┌─ Document text

New Report Builds the Case for Action to Better Serve LGBT Youth in Louisiana
Louisiana is notorious for housing some of the most brutal youth prisons in the country. In recent years, it's made great strides toward reform, as leaders introduced more therapeutic, rehabilitative models.
Even still, youth who identify as LGBT (lesbian, gay, bisexual, and transgender) experience physical, sexual and psychological abuse, excessive use of lockdown and isolation, confidentiality breaches and privacy violations in Louisiana's juvenile justice system, according to the report “Locked Up & Out.”
The report, released by our member group Juvenile Justice Project of Louisiana (JJPL), focuses on LGBT youth, who make up 15% of youth in detention nationwide. Author and JJPL youth advocate Wes Ware visits facilities regularly to investigate the conditions that youth face, and finds them resources once released.
“The stories I have heard from LGBT youth, both about the extreme challenges they have endured and about their courage and determination, inspired this report,” he said. “Once inside prison, LGBT youth often bear the worst the system has to offer.”
A recent national Bureau of Justice Statistics report showed 12% of youth on average reported they were sexually assaulted while incarcerated. At Tallulah Correctional Center for Youth, the state's largest juvenile justice prison (which was considered by some to be the worst juvenile facility in the country, 16% of youth reported they had been sexually abused.
In 2003, the state Legislature passed sweeping reforms that led in part to the closure of two youth prisons, Tallulah and Jena Correctional Center for Youth, and discontinued the use of privately-run prisons for youth. Conditions in the facilities are significantly improved today, but incarcerated youth continue to report mistreatment and abuse.
“I have been locked up for 3 years. I am gay. I have been my whole life. This is my second time in Jetson. The first time I was here, they sent me to Swanson. I stayed there for about 11 months before I got raped by some of the youths there. I did not report it on time so they did not do anything about it. But they did send me to a group home in Shreveport. There, I tried to kill myself because I could not take the boys hitting on me because I would not do sexual favors for them. After that, they sent me to a crazy home called Brentwood,” wrote one youth in the report.

└─

■ **What the task requires**:
Reproduce the article on LGBT youth in Louisiana's juvenile justice system word for word from "A recent national" to "been sexually abused.". The records have no connection to the article on LGBT youth in Louisiana's juvenile justice system.

┌─ Given records

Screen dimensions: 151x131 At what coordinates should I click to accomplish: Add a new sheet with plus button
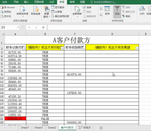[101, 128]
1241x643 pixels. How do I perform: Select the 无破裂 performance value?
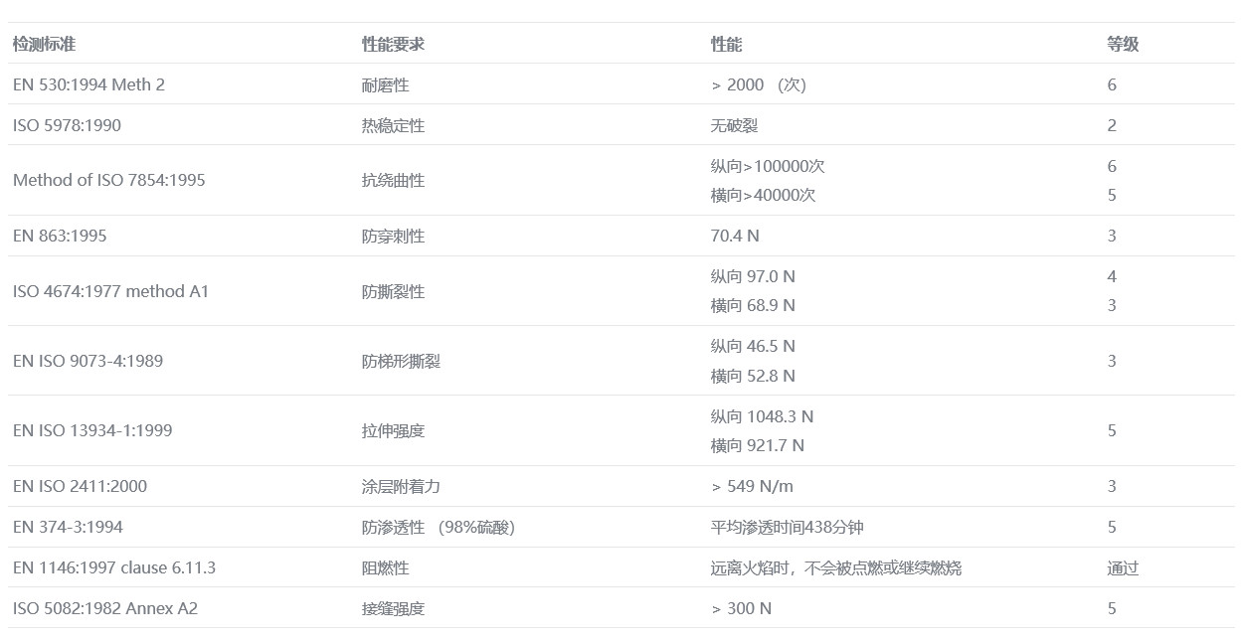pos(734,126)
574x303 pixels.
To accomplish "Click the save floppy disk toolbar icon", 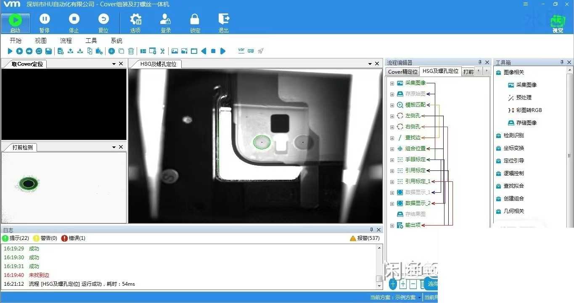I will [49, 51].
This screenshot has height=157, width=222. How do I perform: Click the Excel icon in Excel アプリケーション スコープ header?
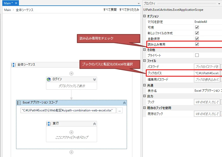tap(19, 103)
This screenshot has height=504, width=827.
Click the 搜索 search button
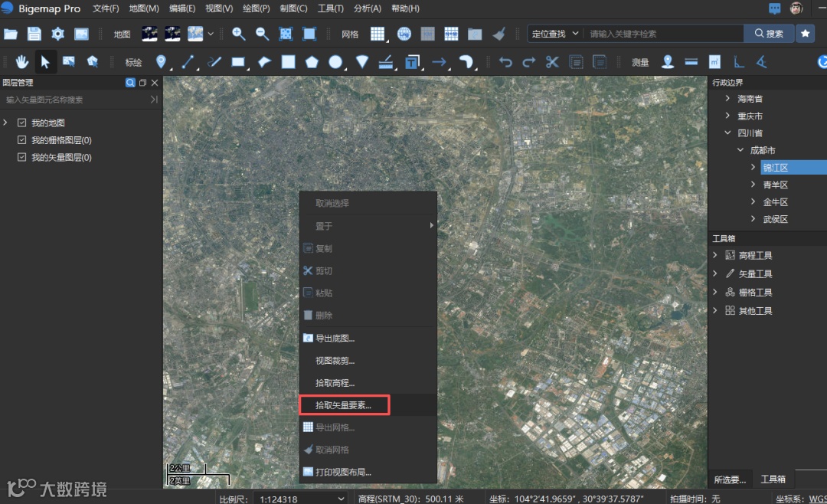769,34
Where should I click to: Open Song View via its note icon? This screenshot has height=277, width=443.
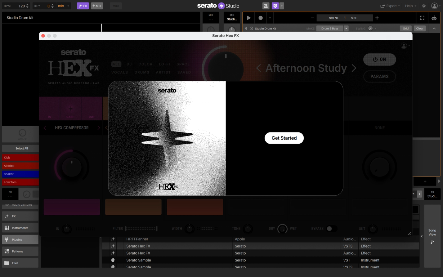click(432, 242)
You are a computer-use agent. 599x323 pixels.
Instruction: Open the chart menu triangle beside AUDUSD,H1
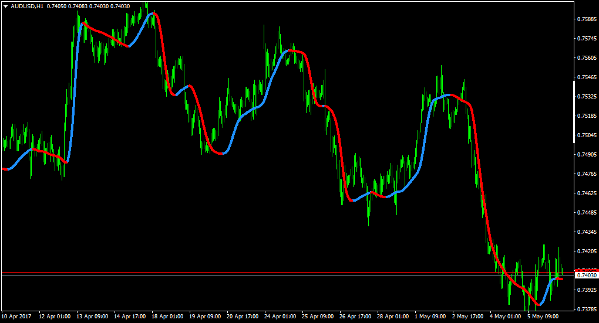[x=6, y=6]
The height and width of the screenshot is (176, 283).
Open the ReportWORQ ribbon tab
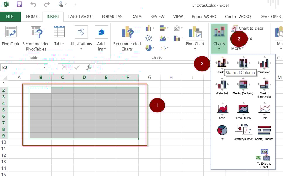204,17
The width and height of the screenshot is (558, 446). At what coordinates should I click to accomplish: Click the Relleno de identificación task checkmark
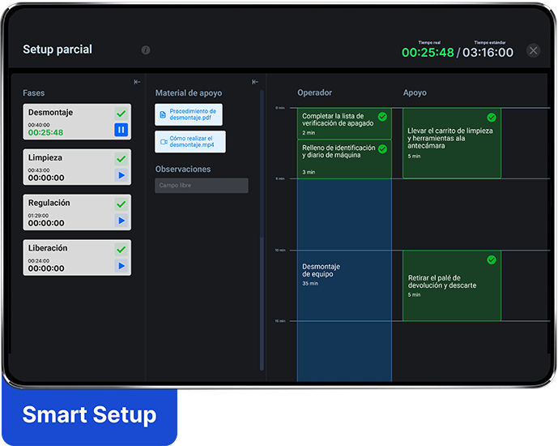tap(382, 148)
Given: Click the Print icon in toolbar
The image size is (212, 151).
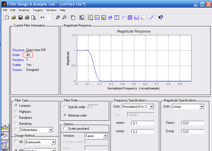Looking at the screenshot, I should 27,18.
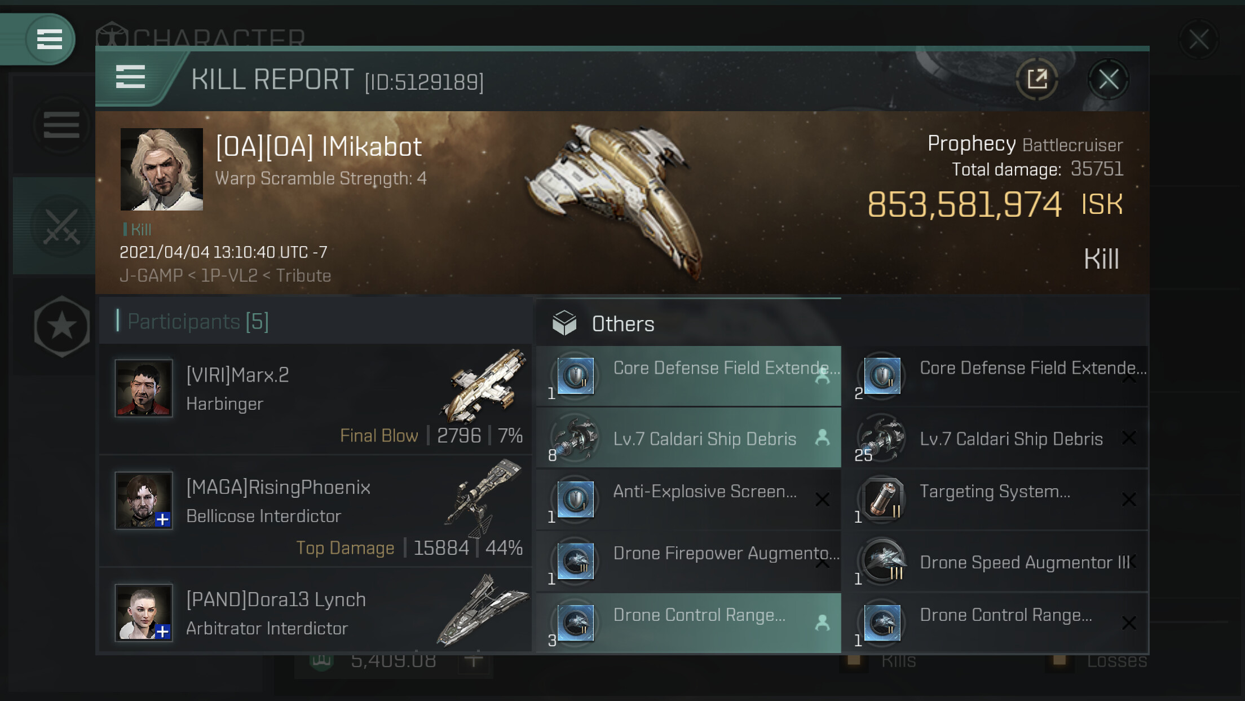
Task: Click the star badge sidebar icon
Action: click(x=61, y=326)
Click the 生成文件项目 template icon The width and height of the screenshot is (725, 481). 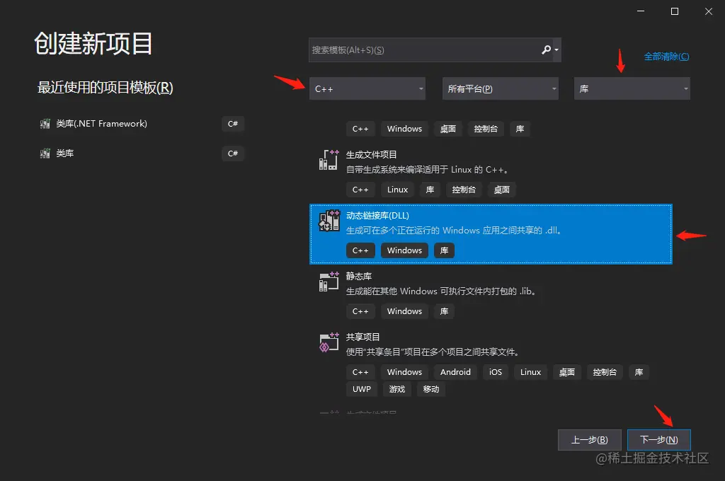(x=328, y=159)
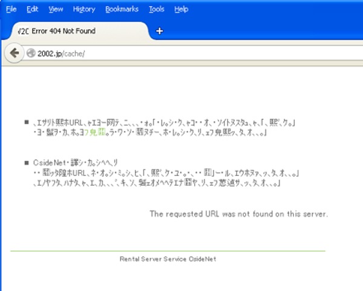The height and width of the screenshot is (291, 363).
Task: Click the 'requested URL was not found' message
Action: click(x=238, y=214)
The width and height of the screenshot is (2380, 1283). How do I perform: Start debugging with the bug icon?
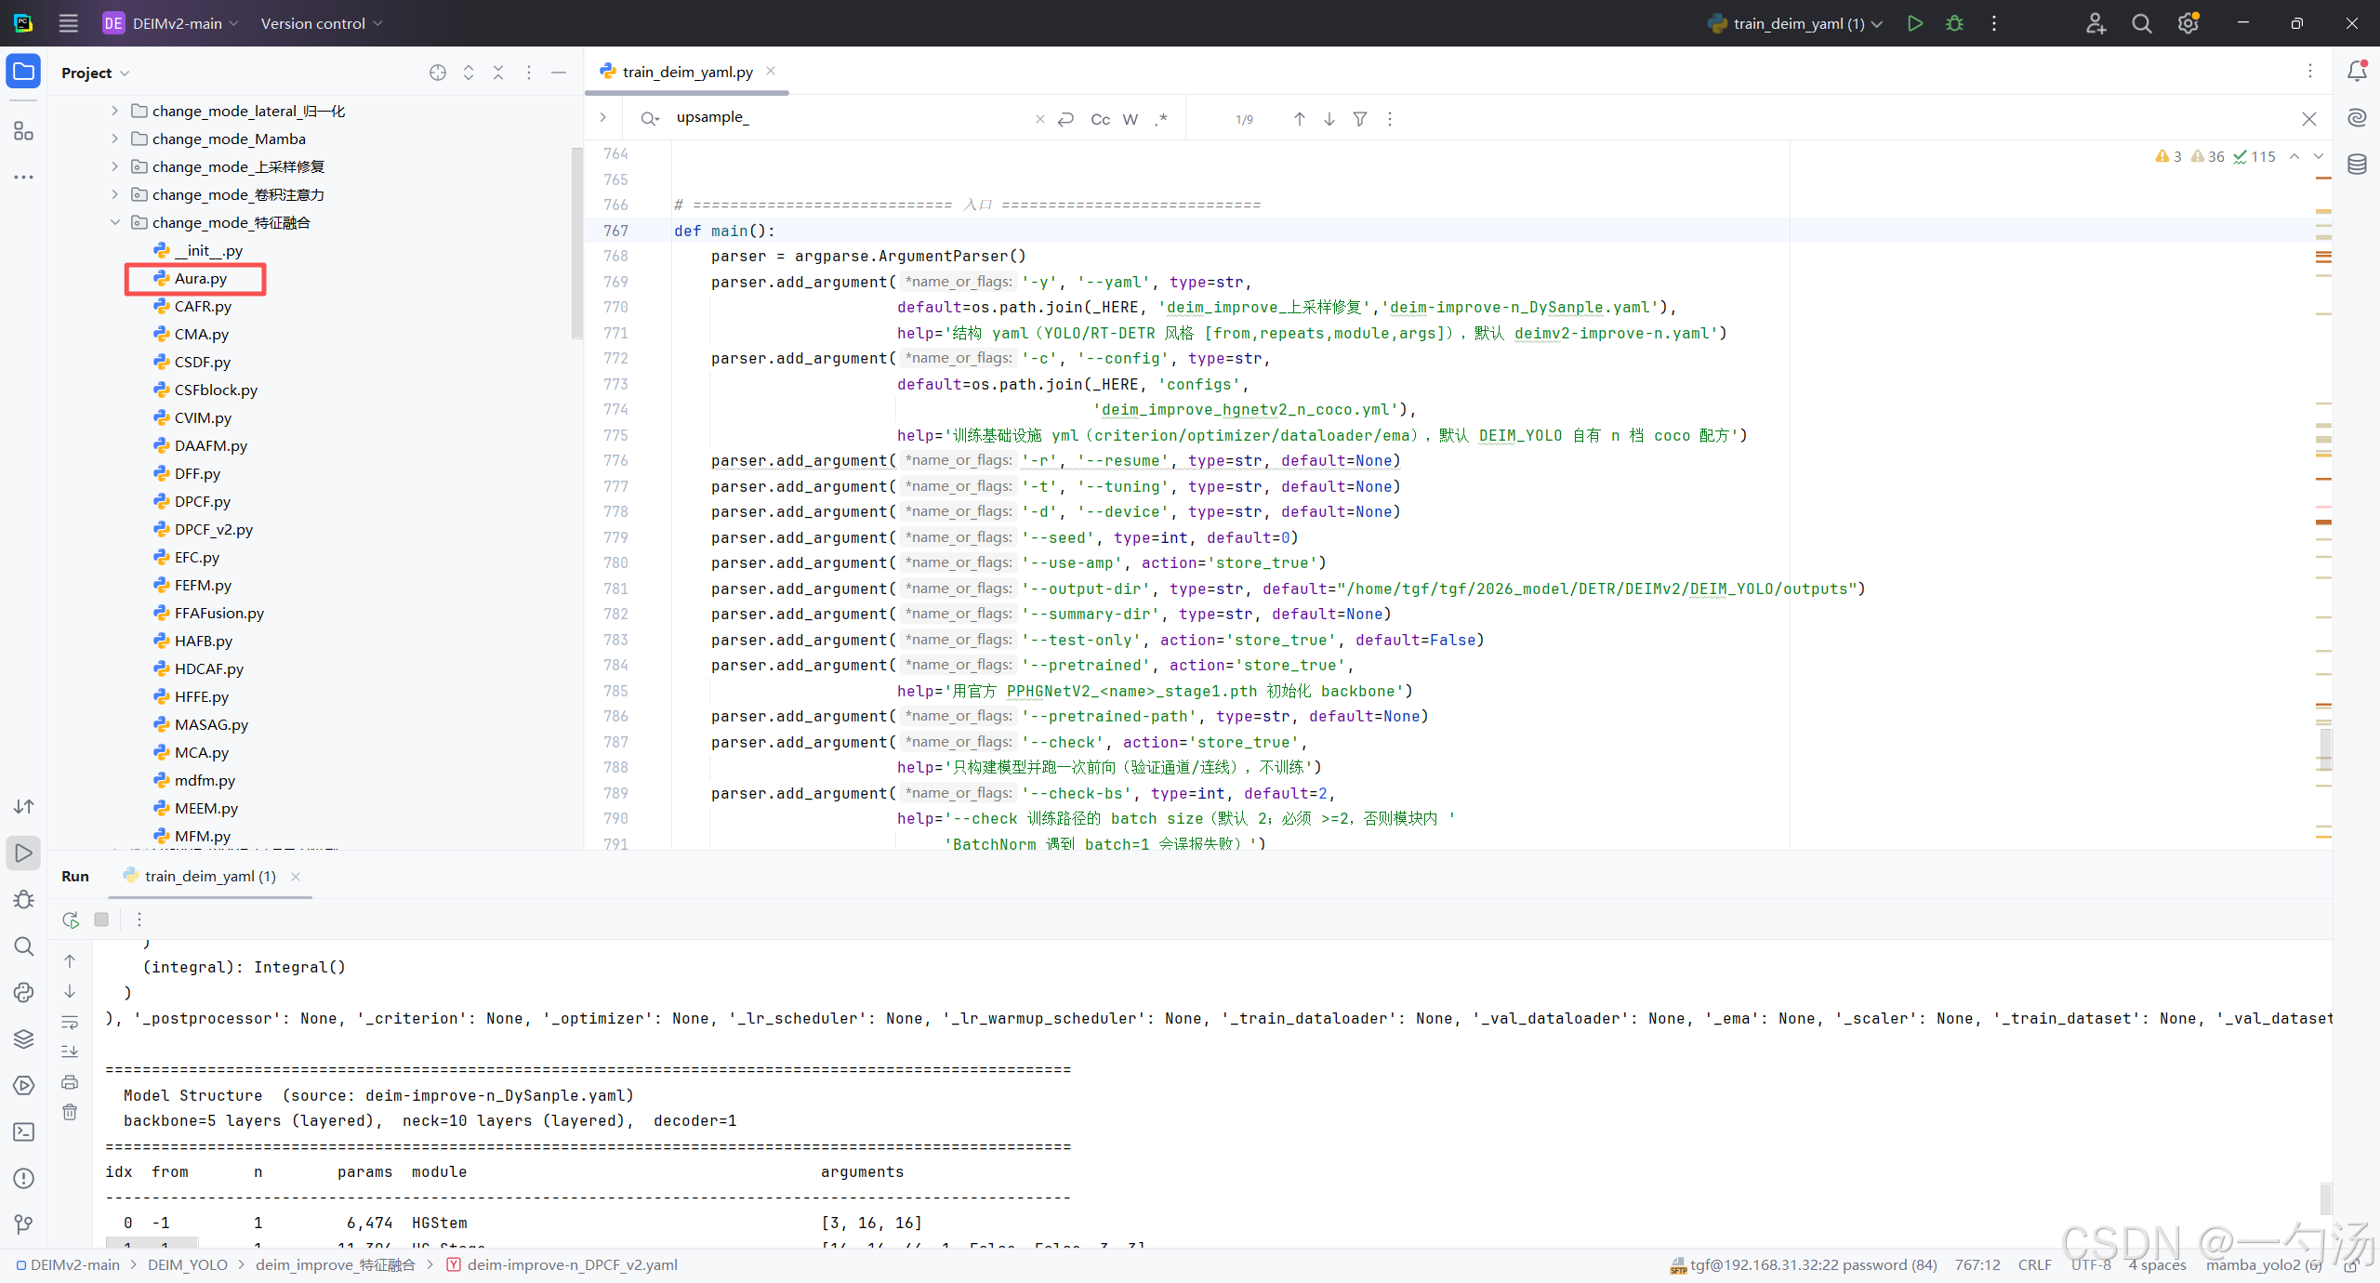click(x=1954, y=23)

└─

■ **Result below**:
A recent national Bureau of Justice Statistics report showed 12% of youth on average reported they were sexually assaulted while incarcerated. At Tallulah Correctional Center for Youth, the state's largest juvenile justice prison (which was considered by some to be the worst juvenile facility in the country, 16% of youth reported they had been sexually abused.